Last week, one of my personal heroes, astronaut Jim Lovell, died at the age of 97.
At the end of 1968, a year of intense social and political upheaval – the Tet Offensive in Vietnam, the assassinations of Martin Luther King Jr. and Robert F. Kennedy; Lovell joined Commanders Frank Borman and Bill Anders on a mission that would change human history.
The astronauts of Apollo 8 were the first human beings to orbit the moon. As they sailed past the dark side of the moon, Lovell said, “Then, looking up I saw it – the Earth – a blue and white ball, just above the lunar horizon, 240,000 miles away.”

“Then I remembered a saying I often heard: ‘I hope I go to Heaven when I die.’ I suddenly realized that I went to Heaven when I was born! I arrived on a planet with the proper mass to have the gravity to contain water and an atmosphere, the essentials for life…
“In my mind the answer was clear. God gave mankind a stage upon which to perform. How the play ends, is up to us.”
Thousands of years before, as the Israelites prepared to enter the land of Israel, the Torah describes a very similar sentiment.
In Parashat Ekev, the Israelites have arrived on the threshold of the Promised Land. For two generations, the people had suffered trial and torment in order to inherit the land promised to their ancestors.
The land of Israel, Moses declared, is filled with bounty and promise. It is, “a land where you may eat food without stint, where you will lack nothing.” (Deuteronomy 8:9)
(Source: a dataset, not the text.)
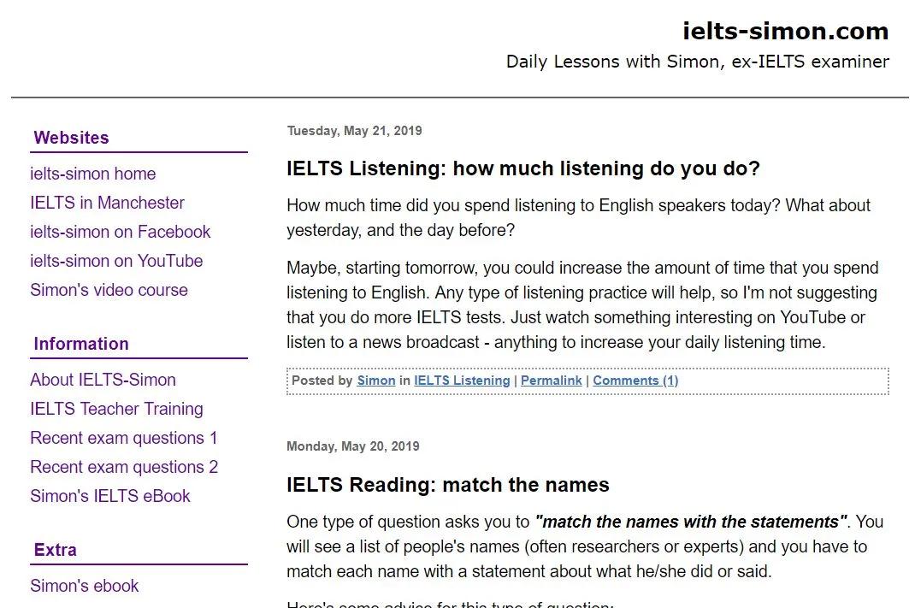Open post 'IELTS Reading: match the names'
But the land was not supposed to be an end in itself. Instead, it was to be the stage on which our people might fulfill its mission and purpose. Possession of the land was contingent on the Israelites’ willingness to live there in accordance with God’s teachings and commandments.
“You shall faithfully observe all the Instruction that I enjoin upon you today, that you may thrive and increase and be able to possess the land the Eternal promised on oath to your fathers.” (Deuteronomy 8:1)
What matters most to God is not the land, but how the Israelites choose to live in it.
“And now, O Israel, what does your God demand of you? Only this: to revere your God, to walk only in divine paths, to love and to serve your God with all your heart and soul.” (Deuteronomy 10:12)
The Torah teaches that the land of Israel was to be the place where we showed humanity the virtues of humility and sensitivity, where we cut away the thickening from around our hearts and released the stiffness from our necks, where we pledged our allegiance to a God who “upholds the cause of the fatherless and the widow, and befriends the stranger, providing food and clothing. You too must befriend the stranger, for you were strangers in the land of Egypt.” (Deuteronomy 10:18-19)
The Holy One declared that we would be blessed to live in the Holy Land only so long as we pledged ourselves to living holy lives.
But from the surface of the moon, the land of Israel can hardly be distinguished from the rest of the earth. The earth itself, Jim Lovell declared, is “a grand oasis in the big vastness of space.”
What he helped us discover is that the whole earth is the Promised Land.
It is not only in the land of Israel that we must walk in the divine paths the Torah commands. Indeed, we must devote ourselves to righteousness, to compassion, to justice, and to love in every place on earth we are blessed to live, in every moment of every day.
If, as Moses taught, we impress God’s teaching upon our hearts, teaching it to our children, living a holy life at all times, with pure passion, in word and in deed, then not only will we long endure in the land of Israel, but humanity and holiness will long endure on this good earth.